### READING PASSAGE
Newton's binomial tells us that :
$$\forall n \in \mathbb{N}, \enspace \forall (a, b) \in \hspace{0.05em} \mathbb{R}^2,$$
$$ (a + b)^n = \sum_{p = 0}^n \binom{n}{p} a^{n-p}b^p \qquad (Newton ) $$
We can use the Pascal's triangle to find binomials coefficients \(\binom{n}{p}\).
$$ (a + b)^n = a^n + \binom{n}{1}a^{n-1}b + \binom{n}{2}a^{n-2}b \hspace{0.1em} + \hspace{0.1em} \dots \hspace{0.1em} + \binom{n}{n-2}ab^{n-2} + \binom{n}{n-1}ab^{n-1} +b^n $$
Let show by a recurrence that the statement \((S_n)\) is true:
$$\forall n \in \mathbb{N}, \enspace \forall (a, b) \in \hspace{0.05em} \mathbb{R}^2,$$
$$ (a + b)^n = \sum_{p = 0}^n \binom{n}{p} a^{n-p}b^p \qquad (S_n) $$
Let verify if this is the case for the first term, that is to say when \( n = 0 \).
$$ \sum_{p = 0}^0 \binom{0}{p} a^{0-p}b^p = a^{0 - 0}b^0 = 1 $$
But,
$$ (a + b)^0 = 1 $$
We definitely have:
$$ (a + b)^0 = \sum_{p = 0}^0 \binom{0}{p} a^{0-p}b^p $$
\((S_0)\) is true.
Let \( k \in \mathbb{N} \) be a natural number.

### RECORDS FOR THE TASK

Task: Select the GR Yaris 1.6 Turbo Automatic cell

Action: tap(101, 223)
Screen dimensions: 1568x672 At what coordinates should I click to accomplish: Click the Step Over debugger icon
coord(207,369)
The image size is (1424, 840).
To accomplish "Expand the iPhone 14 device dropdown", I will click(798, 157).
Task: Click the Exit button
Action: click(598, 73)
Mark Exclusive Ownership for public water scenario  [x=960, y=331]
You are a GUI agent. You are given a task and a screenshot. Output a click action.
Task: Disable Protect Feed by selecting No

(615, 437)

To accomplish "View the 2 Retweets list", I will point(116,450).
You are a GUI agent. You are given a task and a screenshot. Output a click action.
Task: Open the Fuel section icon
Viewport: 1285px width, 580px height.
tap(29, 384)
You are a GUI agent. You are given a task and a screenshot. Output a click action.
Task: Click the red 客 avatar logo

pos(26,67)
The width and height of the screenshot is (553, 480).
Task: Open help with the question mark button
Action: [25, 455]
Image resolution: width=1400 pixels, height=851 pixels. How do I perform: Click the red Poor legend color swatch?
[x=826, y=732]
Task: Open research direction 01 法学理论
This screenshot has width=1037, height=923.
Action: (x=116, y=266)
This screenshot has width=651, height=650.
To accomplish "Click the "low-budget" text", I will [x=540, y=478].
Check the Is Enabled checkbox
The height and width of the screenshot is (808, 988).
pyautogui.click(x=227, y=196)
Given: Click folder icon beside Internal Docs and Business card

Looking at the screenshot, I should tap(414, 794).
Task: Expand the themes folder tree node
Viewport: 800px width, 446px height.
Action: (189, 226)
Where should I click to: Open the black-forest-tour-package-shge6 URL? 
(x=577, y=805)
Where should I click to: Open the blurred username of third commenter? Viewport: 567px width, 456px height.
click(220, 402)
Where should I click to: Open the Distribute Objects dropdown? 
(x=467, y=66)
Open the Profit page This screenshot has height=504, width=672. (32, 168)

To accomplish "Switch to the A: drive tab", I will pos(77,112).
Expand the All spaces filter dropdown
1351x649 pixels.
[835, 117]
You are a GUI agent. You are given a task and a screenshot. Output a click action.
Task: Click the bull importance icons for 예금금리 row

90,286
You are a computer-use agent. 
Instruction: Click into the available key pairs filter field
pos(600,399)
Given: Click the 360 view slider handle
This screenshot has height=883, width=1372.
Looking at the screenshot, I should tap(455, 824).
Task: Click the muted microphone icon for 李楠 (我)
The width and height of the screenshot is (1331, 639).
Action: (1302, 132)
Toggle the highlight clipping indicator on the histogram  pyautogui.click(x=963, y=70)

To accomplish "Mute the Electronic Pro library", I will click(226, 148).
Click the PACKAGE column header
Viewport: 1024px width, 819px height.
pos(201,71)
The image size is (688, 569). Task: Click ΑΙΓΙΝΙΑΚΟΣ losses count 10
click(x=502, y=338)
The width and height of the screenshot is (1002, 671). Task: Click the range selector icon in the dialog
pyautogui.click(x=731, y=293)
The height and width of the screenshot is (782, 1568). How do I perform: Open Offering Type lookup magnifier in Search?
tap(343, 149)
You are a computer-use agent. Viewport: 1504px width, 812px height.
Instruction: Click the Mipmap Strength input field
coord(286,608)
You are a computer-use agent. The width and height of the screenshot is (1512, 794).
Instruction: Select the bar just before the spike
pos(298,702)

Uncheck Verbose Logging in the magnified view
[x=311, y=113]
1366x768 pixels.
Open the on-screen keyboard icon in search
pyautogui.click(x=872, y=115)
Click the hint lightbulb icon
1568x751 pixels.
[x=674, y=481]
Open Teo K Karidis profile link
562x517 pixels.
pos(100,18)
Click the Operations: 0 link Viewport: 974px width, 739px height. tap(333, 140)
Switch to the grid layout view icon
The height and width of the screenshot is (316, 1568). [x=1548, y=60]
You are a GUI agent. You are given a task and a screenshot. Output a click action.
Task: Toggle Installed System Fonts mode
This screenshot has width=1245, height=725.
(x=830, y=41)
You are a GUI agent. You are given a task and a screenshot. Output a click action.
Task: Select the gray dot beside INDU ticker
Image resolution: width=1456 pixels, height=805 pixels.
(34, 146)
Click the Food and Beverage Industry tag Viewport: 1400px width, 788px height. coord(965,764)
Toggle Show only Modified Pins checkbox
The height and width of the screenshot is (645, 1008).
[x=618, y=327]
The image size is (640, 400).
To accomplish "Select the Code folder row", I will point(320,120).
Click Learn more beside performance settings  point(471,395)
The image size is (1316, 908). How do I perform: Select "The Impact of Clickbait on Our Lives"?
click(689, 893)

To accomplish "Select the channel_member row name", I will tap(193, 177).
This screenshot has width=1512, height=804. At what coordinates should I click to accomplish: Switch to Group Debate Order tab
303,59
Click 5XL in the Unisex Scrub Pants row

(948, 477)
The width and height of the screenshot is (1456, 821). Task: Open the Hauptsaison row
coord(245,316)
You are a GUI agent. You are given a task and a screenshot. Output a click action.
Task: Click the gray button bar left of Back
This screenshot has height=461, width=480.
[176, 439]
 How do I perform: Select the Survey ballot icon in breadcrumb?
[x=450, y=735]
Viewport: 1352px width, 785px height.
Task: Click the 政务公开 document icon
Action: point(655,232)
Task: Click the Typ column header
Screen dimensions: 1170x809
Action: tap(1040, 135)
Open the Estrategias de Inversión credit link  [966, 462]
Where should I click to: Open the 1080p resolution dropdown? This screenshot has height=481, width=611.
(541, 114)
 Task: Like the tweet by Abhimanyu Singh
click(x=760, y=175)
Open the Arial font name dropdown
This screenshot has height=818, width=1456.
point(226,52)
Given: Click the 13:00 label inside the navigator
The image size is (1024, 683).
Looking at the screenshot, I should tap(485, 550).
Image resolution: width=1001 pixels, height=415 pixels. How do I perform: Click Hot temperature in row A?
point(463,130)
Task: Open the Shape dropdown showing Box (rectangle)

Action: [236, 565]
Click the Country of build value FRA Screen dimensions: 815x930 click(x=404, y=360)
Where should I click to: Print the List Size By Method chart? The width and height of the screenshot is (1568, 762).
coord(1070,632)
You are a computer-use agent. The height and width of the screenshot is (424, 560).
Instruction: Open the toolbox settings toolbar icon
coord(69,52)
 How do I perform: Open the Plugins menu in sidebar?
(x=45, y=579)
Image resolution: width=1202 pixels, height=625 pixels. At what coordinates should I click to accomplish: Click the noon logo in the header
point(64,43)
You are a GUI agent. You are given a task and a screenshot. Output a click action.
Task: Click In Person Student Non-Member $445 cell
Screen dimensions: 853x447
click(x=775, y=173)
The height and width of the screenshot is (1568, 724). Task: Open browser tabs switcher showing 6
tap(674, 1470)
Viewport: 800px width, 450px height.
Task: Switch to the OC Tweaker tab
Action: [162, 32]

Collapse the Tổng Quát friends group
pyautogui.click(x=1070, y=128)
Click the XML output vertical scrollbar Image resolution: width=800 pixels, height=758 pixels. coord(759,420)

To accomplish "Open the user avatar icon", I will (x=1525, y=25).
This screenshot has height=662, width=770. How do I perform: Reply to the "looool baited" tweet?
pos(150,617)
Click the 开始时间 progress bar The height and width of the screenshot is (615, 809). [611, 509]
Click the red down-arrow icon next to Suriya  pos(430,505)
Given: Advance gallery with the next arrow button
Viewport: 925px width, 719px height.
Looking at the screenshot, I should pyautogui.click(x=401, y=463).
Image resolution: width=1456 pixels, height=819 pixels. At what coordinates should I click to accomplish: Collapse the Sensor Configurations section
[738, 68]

### TASKS
1) According to the page on Newton's binomial, what can be used to find the binomial coefficients?
2) In the records, copy out the lines from the one containing "Click the Food" through the one containing "I will point(320,120).", inclusive.
The math page and the records have nothing to do with each other.

### TASK RESPONSES
1) Pascal's triangle.

2)
Click the Food and Beverage Industry tag Viewport: 1400px width, 788px height. coord(965,764)
Toggle Show only Modified Pins checkbox
The height and width of the screenshot is (645, 1008).
[x=618, y=327]
The image size is (640, 400).
To accomplish "Select the Code folder row", I will point(320,120).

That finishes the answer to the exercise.